脳みそを食べて犯人捜し 海外ドラマはゾンビ花盛り
2018年6月 海外ドラマ月間レンタルランキング
『ウォーキング・デッド』の大ヒット以来、ゾンビものの新作が続々と作られ、海外ドラマの一大人気ジャンルに成長している。TSUTAYA海外ドラマ月間レンタルランキングにも新タイプのゾンビものが2作、トップ10にランクインした。2位の『iゾンビ』は若い女性のゾンビが検視官となり、殺人事件を解決に導く異色作。7位の『Zネーション』は変わり種のゾンビがファンを喜ばせている。
『iゾンビ』は、ある事件がきっかけでゾンビになった女性が、好物の脳みそを食べると死者の記憶が見える特殊能力を生かして、検視官として殺人事件を解決するというストーリー。全米では2015年からThe CWで放送されており、今年シーズン4が始まったヒット作だ。
ゾンビがヒロインとなり、犯罪捜査にあたるという奇想天外な設定の本作をプロデュースしたのは、女子高生探偵が活躍する人気シリーズ『ヴェロニカ・マーズ』を手がけたロブ・トーマス。

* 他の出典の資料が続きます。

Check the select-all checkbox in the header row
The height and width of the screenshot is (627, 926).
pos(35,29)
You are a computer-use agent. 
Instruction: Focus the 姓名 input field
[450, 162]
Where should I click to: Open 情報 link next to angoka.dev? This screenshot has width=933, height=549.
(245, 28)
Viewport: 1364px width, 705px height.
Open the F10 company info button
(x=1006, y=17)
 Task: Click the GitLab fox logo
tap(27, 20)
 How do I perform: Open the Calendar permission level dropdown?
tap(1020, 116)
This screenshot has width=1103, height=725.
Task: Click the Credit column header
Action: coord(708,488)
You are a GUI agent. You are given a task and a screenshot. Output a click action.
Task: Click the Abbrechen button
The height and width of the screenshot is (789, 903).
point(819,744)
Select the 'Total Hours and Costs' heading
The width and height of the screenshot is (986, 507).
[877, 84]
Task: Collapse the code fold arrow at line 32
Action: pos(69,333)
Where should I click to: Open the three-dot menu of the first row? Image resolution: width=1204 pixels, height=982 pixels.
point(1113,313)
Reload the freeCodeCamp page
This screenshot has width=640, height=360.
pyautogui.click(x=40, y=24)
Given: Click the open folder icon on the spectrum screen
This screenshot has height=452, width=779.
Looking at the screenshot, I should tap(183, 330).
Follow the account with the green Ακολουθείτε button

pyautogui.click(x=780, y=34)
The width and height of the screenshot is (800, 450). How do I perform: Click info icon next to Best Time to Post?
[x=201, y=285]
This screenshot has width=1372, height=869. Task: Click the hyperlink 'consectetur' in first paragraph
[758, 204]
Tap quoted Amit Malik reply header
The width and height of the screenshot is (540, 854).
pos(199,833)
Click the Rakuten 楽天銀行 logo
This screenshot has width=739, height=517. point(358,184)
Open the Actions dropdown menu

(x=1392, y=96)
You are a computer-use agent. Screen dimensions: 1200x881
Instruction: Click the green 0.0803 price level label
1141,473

ゾンビや犯罪アクションの要素に、コメディー、ラブストーリー、謎解きをミックスしたポップな作風が、若い世代や女性に受けている。
主人公のリヴを演じるのは『ワンス・アポン・ア・タイム』のティンカーベル役で知られるローズ・マクアイヴァー。食べた脳みその持ち主のキャラクターが取りついてしまう七変化の演技も見どころだ。
7位の『Zネーション』は、14年からSyfyで全米放送がスタート。ゾンビがはこびる米国で、治療実験に成功したとみられる被験者をニューヨークからカリフォルニアの研究所まで護送する任務を負った一行の旅を描いていく。名物ともいえるのが、赤ちゃんゾンビや、集団で転がってきて人間を襲うゾンビ団子など変わり種のゾンビが登場すること。フォース・シーズンでも、ネズミゾンビやフランケンゾンビなどが大暴れする。
TSUTAYA レンタルユニット 映像チーム海外ドラマ担当の中山知美氏は、両作の特徴や支持層をこう語る。
「『iゾンビ』は今までのゾンビものとは一線を画し、女性検視官のゾンビがヒロインの"ハートフル"ゾンビ・エンタテインメント。40~50代の男性がボリュームゾーンではありますが、斬新な設定や、ジャケットのポップなデザインの効果で、通常のゾンビ作品と比べて30~40代の女性から多く視聴されており、男女比は6対4の割合です。一方、『Zネーション』は『ウォーキング・デッド』とほぼ同じユーザー層に視聴されています。30~40代の男性がボリュームゾーンで、男女比は7対3の割合。B級のホラーやアクションを得意とする映画製作会社アサイラムが手がけているだけに、生粋のゾンビファンにはたまらない内容で、話がスピーディーに展開するのが特徴です」
■ロシア発は美女だけがゾンビ化
ブームの発端をつくった『ウォーキング・デッド』は、今もファンを増やし続けている。6月のランキングでは、DVD最新作のシーズン7が14位に入ったのに続いて、15位にシーズン1がランクイン。12年のリリースから6年たった今でも新規ユーザーを取り込んでいる。トップ30にシーズン1~7のうち5作が入る圧倒的な人気だ。
ゾンビものの新作リリースは、この先も相次ぐ。8月には、ディズニー・チャンネルのテレビ映画で、人間のチアリーダーとゾンビのアメフト選手が恋に落ちる学園ミュージカル『ゾンビーズ』が登場。今秋には、ロシアで製作された『デイ・アフターZ』が控えている。美しい女性だけがゾンビ化するという異色の設定で、米国をはじめ各国で話題を呼んでいるシリーズだ。
もはや何でもありの様相を呈しているゾンビの世界だが、その自由度がクリエイターの創作意欲をかきたてるのだろう。ブームはまだまだ続きそうだ。